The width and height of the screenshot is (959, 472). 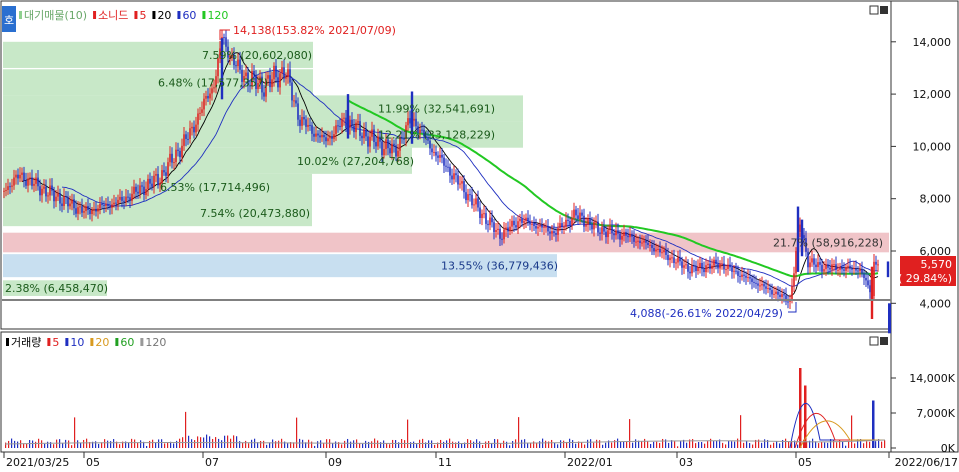 What do you see at coordinates (884, 10) in the screenshot?
I see `maximize-button` at bounding box center [884, 10].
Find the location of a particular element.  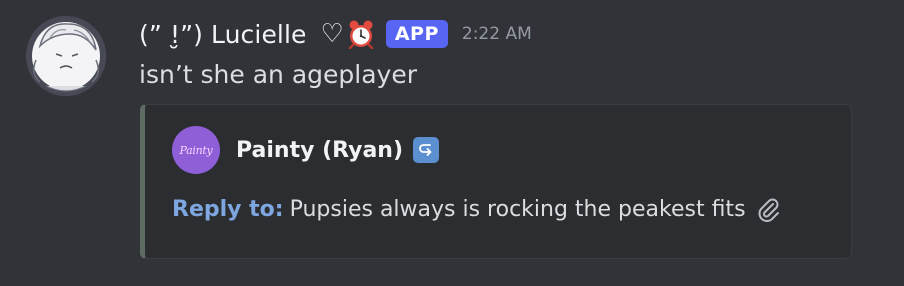

embed-avatar-text: Painty is located at coordinates (196, 150).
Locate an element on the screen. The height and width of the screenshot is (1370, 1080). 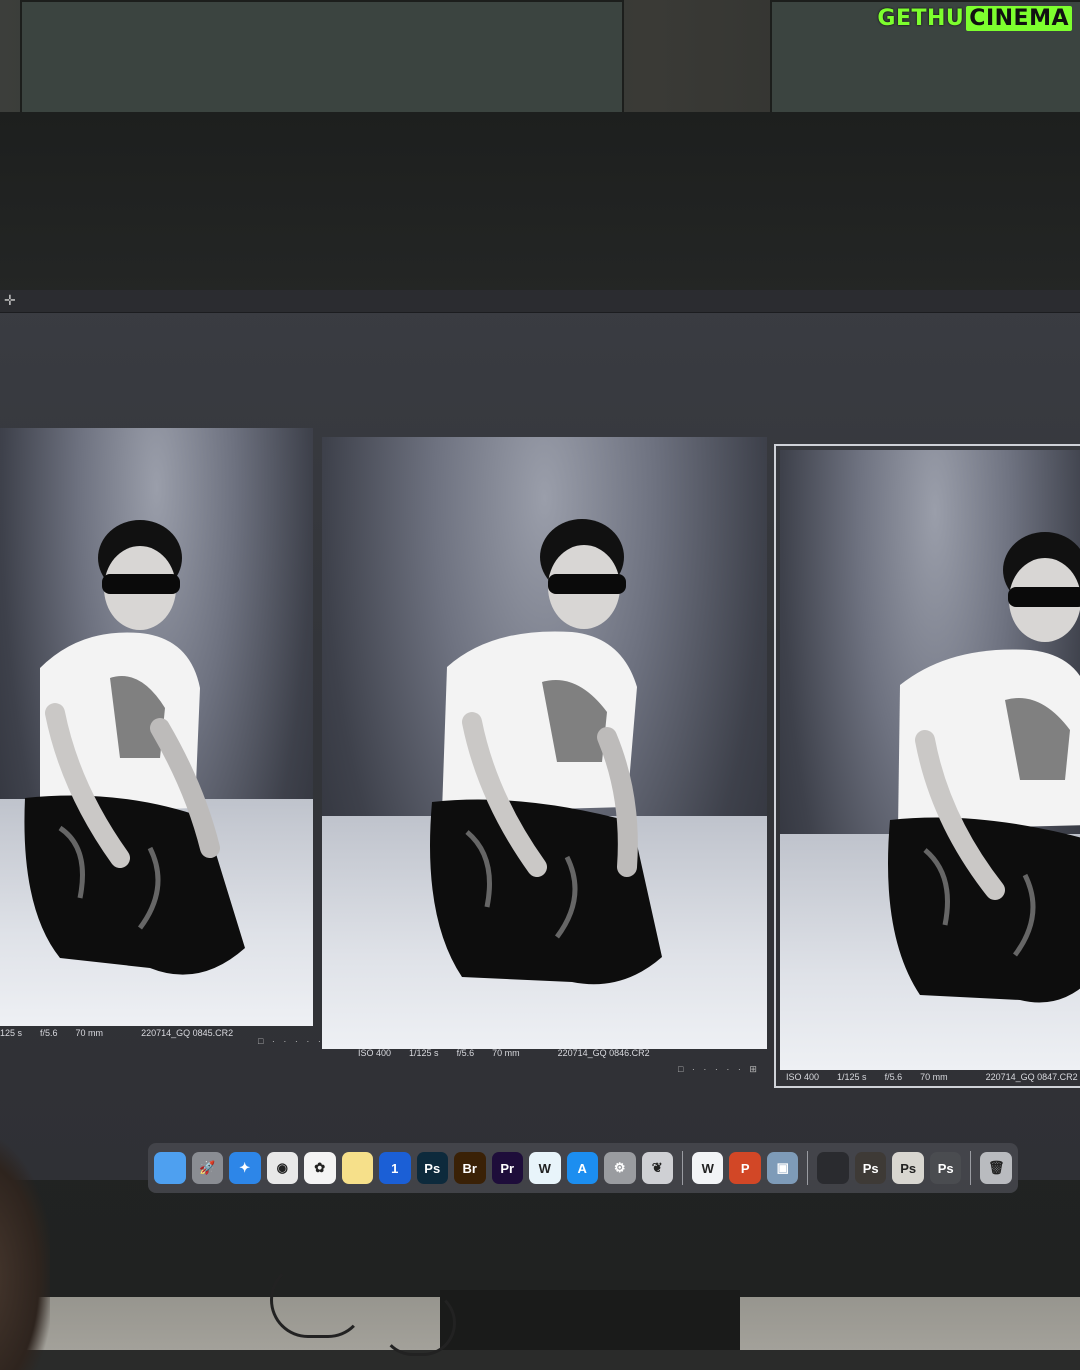
thumbnail-metadata: 125 s f/5.6 70 mm 220714_GQ 0845.CR2 is located at coordinates (117, 1033).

> **WHAT TO PRODUCE**:
Quote the lines from the one containing "Find the location of a particular element." through the final line, word for word, and leave out the pictures.

> **FINAL ANSWER**:
Find the location of a particular element.  

embed-avatar-text: Painty is located at coordinates (196, 150).
Locate an element on the screen. The height and width of the screenshot is (1370, 1080). 
thumbnail-metadata: 125 s f/5.6 70 mm 220714_GQ 0845.CR2 is located at coordinates (117, 1033).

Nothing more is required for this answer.